Most common cat allergen is a protein called Fel d 1 found in cats saliva, skin cells and urine. This protein enters the air on cat hair and dander. Fel d 1 is very light causing it to stay airborne for quiet some time, therefore, more likely to enter our lungs. It is also very sticky, which means once it settles on household surfaces, it stays. 

Bengals fur is single coated and short (unless cashmere), making them shed less than most other breeds. Some Bengals retain a coat, called a pelt that's derived from the Asian Leopard Cat. The fur is extremely short, soft, and sleek. This helps to contribute to its cleanliness which reduces their need to groom. Less grooming means less saliva stuck on the coat, less hair and dander with Fel d 1 attached that is released into the air and stuck on household surfaces. 

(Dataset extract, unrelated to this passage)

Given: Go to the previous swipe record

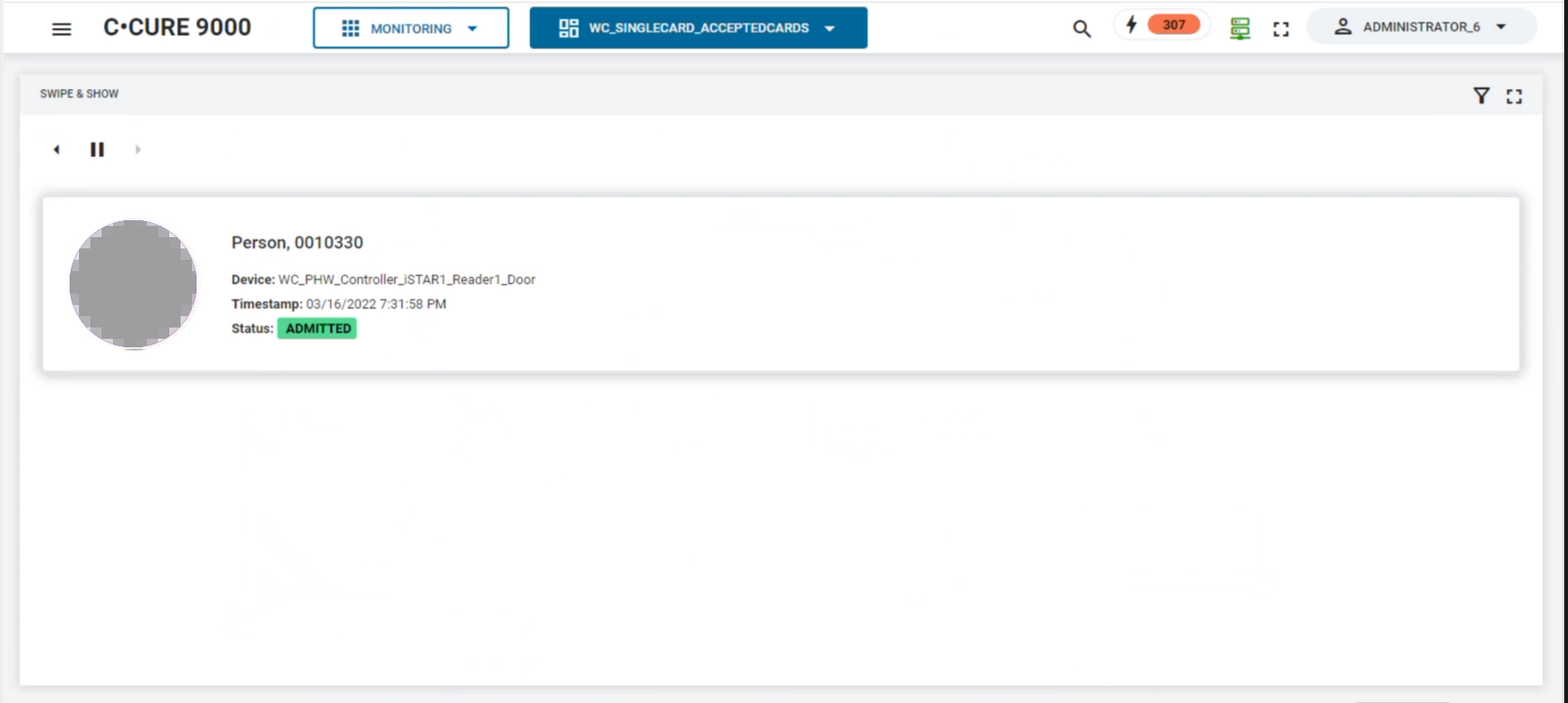Looking at the screenshot, I should pyautogui.click(x=56, y=150).
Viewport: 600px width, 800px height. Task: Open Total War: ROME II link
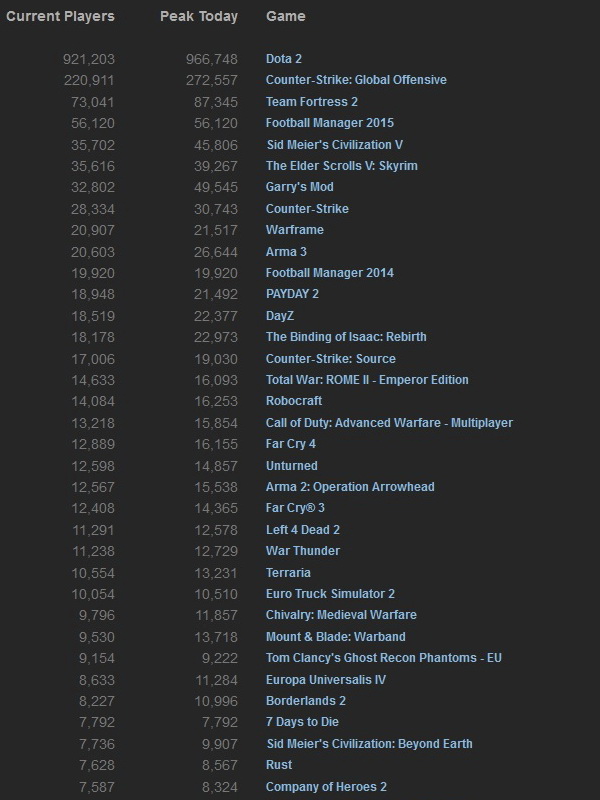click(367, 380)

Individuals with heavy sensitivity to Fel d 1 could still have a reaction to Bengals but usually it's less severe. Speaking from personal experience, my husband is allergic, proven by test, and does not react to any of our Bengals including our Cashmere (long haired). With that said, I want to stress that everyone is different and will react differently! My advice, if you're interested in a Bengal but have a proven allergy to cats try to visit someone with a Bengal and see how you react. If that isn't a possibility, ask a breeder to mail you a small towel or blanket with fur and dander on it. Even if it's at your expense, it's worth knowing before you commit.

An air purifier can also be beneficial for anyone with pets regardless of an allergy or not. It can help remove some of the protein particles in the air, also meaning less settles and sticks to household surfaces.